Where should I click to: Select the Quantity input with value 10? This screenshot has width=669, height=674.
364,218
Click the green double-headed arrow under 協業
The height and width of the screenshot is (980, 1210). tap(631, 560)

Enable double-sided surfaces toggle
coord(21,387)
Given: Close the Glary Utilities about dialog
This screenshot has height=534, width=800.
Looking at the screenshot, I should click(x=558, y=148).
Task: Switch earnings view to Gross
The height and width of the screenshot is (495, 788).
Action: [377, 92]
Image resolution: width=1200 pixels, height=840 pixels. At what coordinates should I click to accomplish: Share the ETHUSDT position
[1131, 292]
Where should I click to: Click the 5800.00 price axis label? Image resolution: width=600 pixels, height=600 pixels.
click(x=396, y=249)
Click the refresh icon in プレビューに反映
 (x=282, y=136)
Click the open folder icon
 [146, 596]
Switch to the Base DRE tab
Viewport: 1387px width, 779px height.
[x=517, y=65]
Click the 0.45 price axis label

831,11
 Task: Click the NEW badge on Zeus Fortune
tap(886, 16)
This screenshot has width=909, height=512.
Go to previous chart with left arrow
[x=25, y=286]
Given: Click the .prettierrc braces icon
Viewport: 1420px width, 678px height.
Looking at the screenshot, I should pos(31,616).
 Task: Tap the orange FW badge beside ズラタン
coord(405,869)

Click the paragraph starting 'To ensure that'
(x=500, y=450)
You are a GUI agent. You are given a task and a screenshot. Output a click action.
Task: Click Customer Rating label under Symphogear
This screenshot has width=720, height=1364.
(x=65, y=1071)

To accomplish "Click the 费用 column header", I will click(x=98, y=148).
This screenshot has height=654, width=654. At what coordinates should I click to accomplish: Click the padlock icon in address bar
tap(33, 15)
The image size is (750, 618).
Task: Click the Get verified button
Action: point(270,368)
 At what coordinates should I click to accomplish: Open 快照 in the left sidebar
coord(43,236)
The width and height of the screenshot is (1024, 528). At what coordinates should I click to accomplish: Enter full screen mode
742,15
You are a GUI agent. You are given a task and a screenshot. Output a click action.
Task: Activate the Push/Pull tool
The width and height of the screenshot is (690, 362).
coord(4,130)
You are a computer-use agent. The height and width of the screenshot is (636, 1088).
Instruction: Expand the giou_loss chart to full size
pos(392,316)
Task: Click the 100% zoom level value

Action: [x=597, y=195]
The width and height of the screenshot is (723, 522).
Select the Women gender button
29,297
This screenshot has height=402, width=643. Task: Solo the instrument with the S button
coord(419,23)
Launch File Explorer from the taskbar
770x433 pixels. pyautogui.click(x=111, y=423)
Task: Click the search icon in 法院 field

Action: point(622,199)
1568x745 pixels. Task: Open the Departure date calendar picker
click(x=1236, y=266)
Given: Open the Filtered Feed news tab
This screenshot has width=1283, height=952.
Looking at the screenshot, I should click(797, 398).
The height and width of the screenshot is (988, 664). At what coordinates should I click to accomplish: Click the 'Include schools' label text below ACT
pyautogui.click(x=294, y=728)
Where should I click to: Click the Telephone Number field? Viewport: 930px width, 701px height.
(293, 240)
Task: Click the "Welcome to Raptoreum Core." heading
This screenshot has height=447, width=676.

***

REQUIRED ACTION >> Copy each line of the data above without altering a single character.

SOLVED EXERCISE >>
Where should I click to: Select the Quantity input with value 10? This screenshot has width=669, height=674.
364,218
Click the green double-headed arrow under 協業
The height and width of the screenshot is (980, 1210). tap(631, 560)

Enable double-sided surfaces toggle
coord(21,387)
Given: Close the Glary Utilities about dialog
This screenshot has height=534, width=800.
Looking at the screenshot, I should click(x=558, y=148).
Task: Switch earnings view to Gross
The height and width of the screenshot is (495, 788).
Action: [377, 92]
Image resolution: width=1200 pixels, height=840 pixels. At what coordinates should I click to accomplish: Share the ETHUSDT position
[1131, 292]
Where should I click to: Click the 5800.00 price axis label? Image resolution: width=600 pixels, height=600 pixels.
click(x=396, y=249)
Click the refresh icon in プレビューに反映
 (x=282, y=136)
Click the open folder icon
 [146, 596]
Switch to the Base DRE tab
Viewport: 1387px width, 779px height.
[x=517, y=65]
Click the 0.45 price axis label

831,11
 Task: Click the NEW badge on Zeus Fortune
tap(886, 16)
This screenshot has width=909, height=512.
Go to previous chart with left arrow
[x=25, y=286]
Given: Click the .prettierrc braces icon
Viewport: 1420px width, 678px height.
Looking at the screenshot, I should pos(31,616).
 Task: Tap the orange FW badge beside ズラタン
coord(405,869)

Click the paragraph starting 'To ensure that'
(x=500, y=450)
You are a GUI agent. You are given a task and a screenshot. Output a click action.
Task: Click Customer Rating label under Symphogear
This screenshot has width=720, height=1364.
(x=65, y=1071)

To accomplish "Click the 费用 column header", I will click(x=98, y=148).
This screenshot has height=654, width=654. At what coordinates should I click to accomplish: Click the padlock icon in address bar
tap(33, 15)
The image size is (750, 618).
Task: Click the Get verified button
Action: point(270,368)
 At what coordinates should I click to accomplish: Open 快照 in the left sidebar
coord(43,236)
The width and height of the screenshot is (1024, 528). At what coordinates should I click to accomplish: Enter full screen mode
742,15
You are a GUI agent. You are given a task and a screenshot. Output a click action.
Task: Activate the Push/Pull tool
The width and height of the screenshot is (690, 362).
coord(4,130)
You are a computer-use agent. The height and width of the screenshot is (636, 1088).
Instruction: Expand the giou_loss chart to full size
pos(392,316)
Task: Click the 100% zoom level value

Action: [x=597, y=195]
The width and height of the screenshot is (723, 522).
Select the Women gender button
29,297
This screenshot has height=402, width=643. Task: Solo the instrument with the S button
coord(419,23)
Launch File Explorer from the taskbar
770x433 pixels. pyautogui.click(x=111, y=423)
Task: Click the search icon in 法院 field

Action: point(622,199)
1568x745 pixels. Task: Open the Departure date calendar picker
click(x=1236, y=266)
Given: Open the Filtered Feed news tab
This screenshot has width=1283, height=952.
Looking at the screenshot, I should click(797, 398).
The height and width of the screenshot is (988, 664). At what coordinates should I click to accomplish: Click the 'Include schools' label text below ACT
pyautogui.click(x=294, y=728)
Where should I click to: Click the Telephone Number field? Viewport: 930px width, 701px height.
(293, 240)
Task: Click the "Welcome to Raptoreum Core." heading
This screenshot has height=447, width=676.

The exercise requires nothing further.